Ethical Dilemmas From The Reduced Aisle

reduced sticker

This is going to be quite a short post based upon my thoughts when I recently visited my local Tesco store. I was doing my shopping as usual but when I came to the reduced section on one aisle the staff were just putting some marked down items on the shelves and it dawned on me that this represented both the worst of supermarket wastage and a possible option to be green. In my post on being a waste conscious shopper, I actually encourage the buying of reduced items but now I’m not 100% sure.

You see you have a bit of a tricky decision to make as to whether to purchase any of the reduced food; on the one hand you are doing your bit to reduce waste by putting one or more of these items in your basket but on the other hand you are facilitating poor stock control which may lead to continued waste in the future.

There are a couple of different points to think about here which may or may not help you make a decision.

Animal Welfare

I try to only eat meat that has come from animals who enjoy the highest welfare standards so the RSPCA Freedom Food mark as a minimum and free range wherever possible. The issue with food from the marked down aisle is that you rarely find these higher welfare standards. So, do you load up your trolley with marked down meat from animals that haven’t had a particularly enjoyable life or do you allow it to go to landfill in which case the animal died for nothing?

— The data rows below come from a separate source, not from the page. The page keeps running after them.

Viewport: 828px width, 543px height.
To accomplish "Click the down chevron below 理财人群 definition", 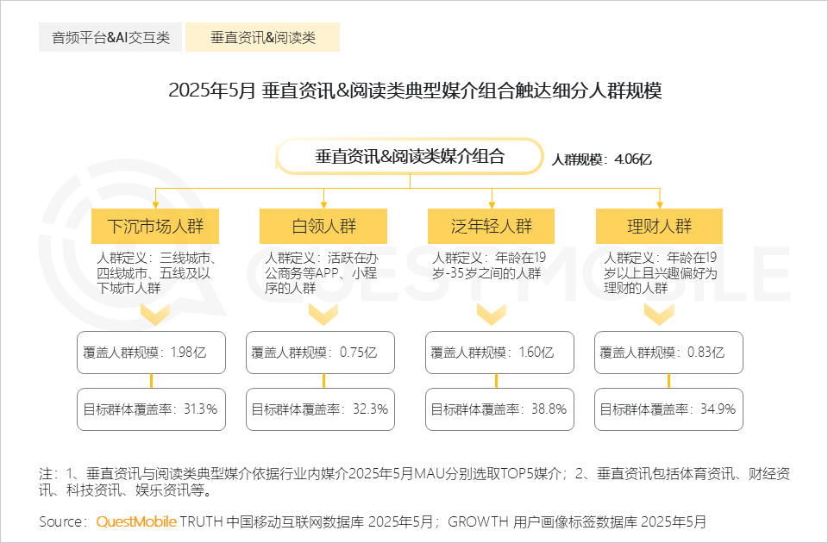I will (x=660, y=315).
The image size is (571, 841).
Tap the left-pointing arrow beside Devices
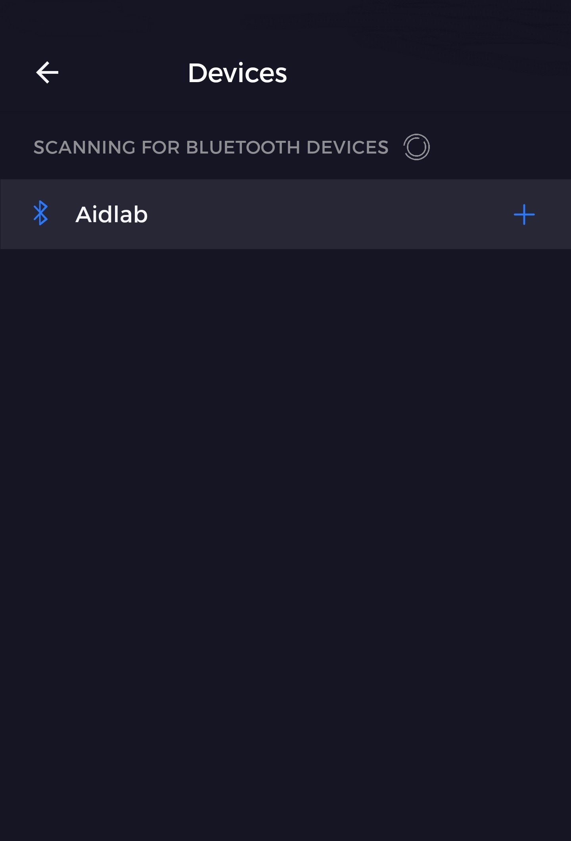coord(47,73)
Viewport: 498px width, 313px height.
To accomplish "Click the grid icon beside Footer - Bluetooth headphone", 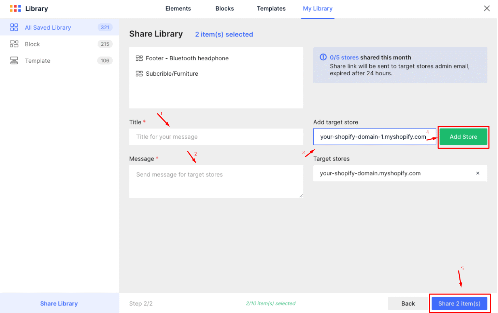I will coord(139,58).
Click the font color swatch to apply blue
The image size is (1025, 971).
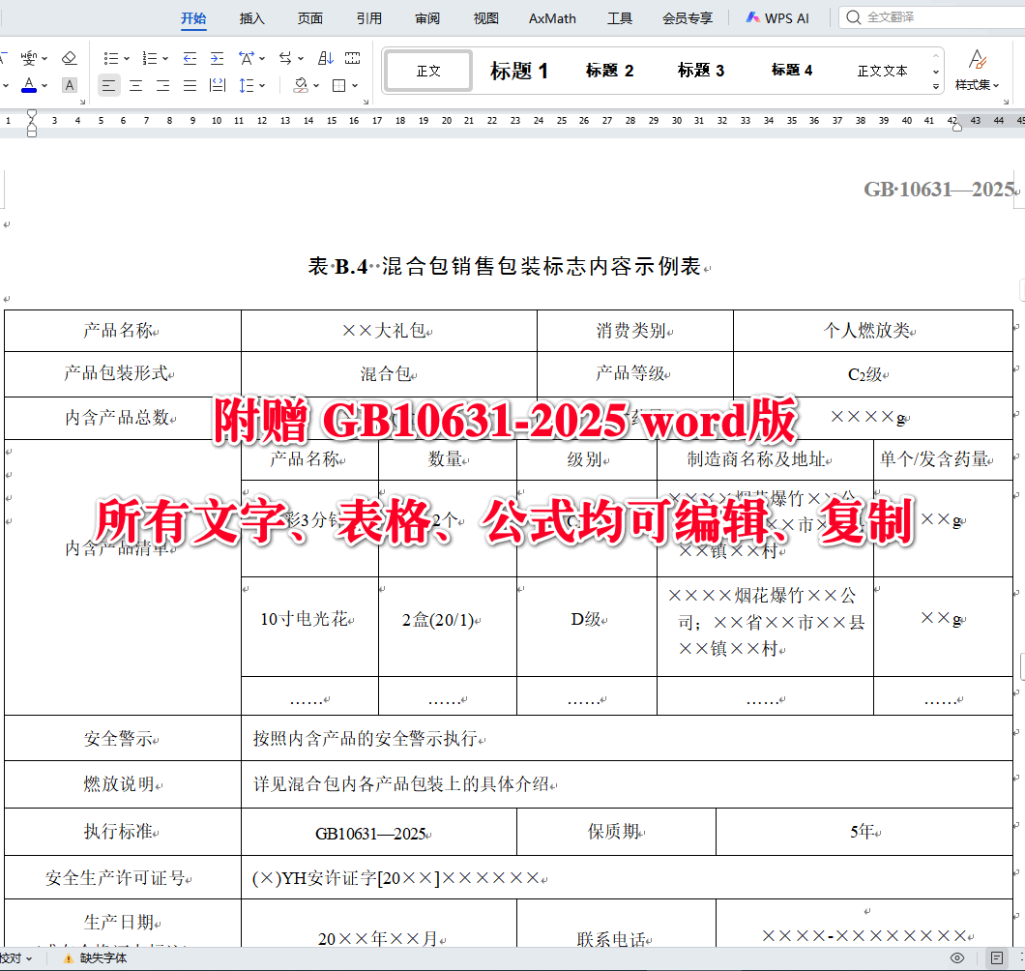coord(28,83)
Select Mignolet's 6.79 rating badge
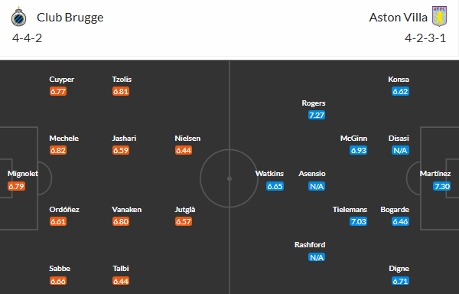The width and height of the screenshot is (459, 294). (x=16, y=186)
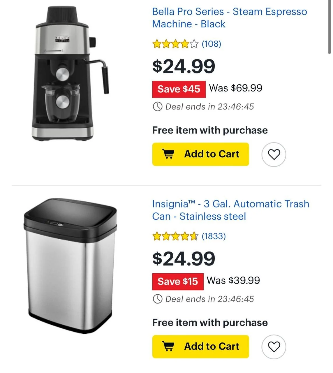This screenshot has width=333, height=373.
Task: Add Insignia trash can to cart
Action: 200,346
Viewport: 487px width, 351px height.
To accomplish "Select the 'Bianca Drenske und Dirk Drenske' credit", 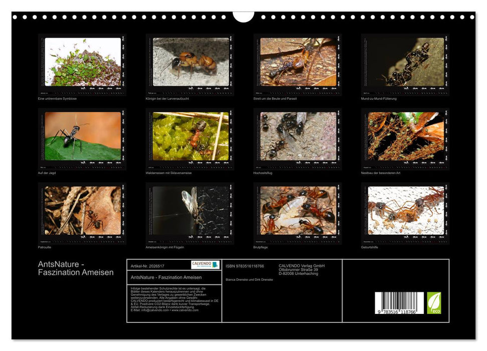I will (x=251, y=281).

I don’t know for sure, but I would imagine that when a supermarket bins food, they do so in it’s packaging regardless of whether that packaging can be recycled. So, by buying up reduced items, you not only prevent the food itself from going to landfill, you can also then recycle the packaging yourself to prevent that ending up in the tip too.

Stock Signals

Many supermarkets use electronic stock systems that automatically order replacements for items that have been purchased and reduce order numbers for lines that have not sold and have been wasted. The question is, by buying goods that have been reduced in price, are you sending signals to the supermarket that those items are in demand?

Can your buying of marked down food actually encourage the over ordering and overproduction of that line? If you were to buy that cheap ready meal because you wanted to prevent waste, might you actually be contributing to further waste in the future as supermarkets get the wrong message about what is selling and what isn’t?

My Gut Feelings

As I have already said, I cannot say for sure whether buying reduced price food is beneficial to the environment or not. In my gut I suspect it probably is and my reasons are as follows – supermarkets are never going to have a perfect stock refilling system because it is impossible to predict with any accuracy what the public are going to buy, so some wastage is inevitable.

At the same time, try to ensure that when you do buy marked down food that you actually use it – there is no difference in you binning the food to a supermarket doing it. Freeze items where possible or think up meals before you put things in your basket – if you can’t think of a use, don’t buy it.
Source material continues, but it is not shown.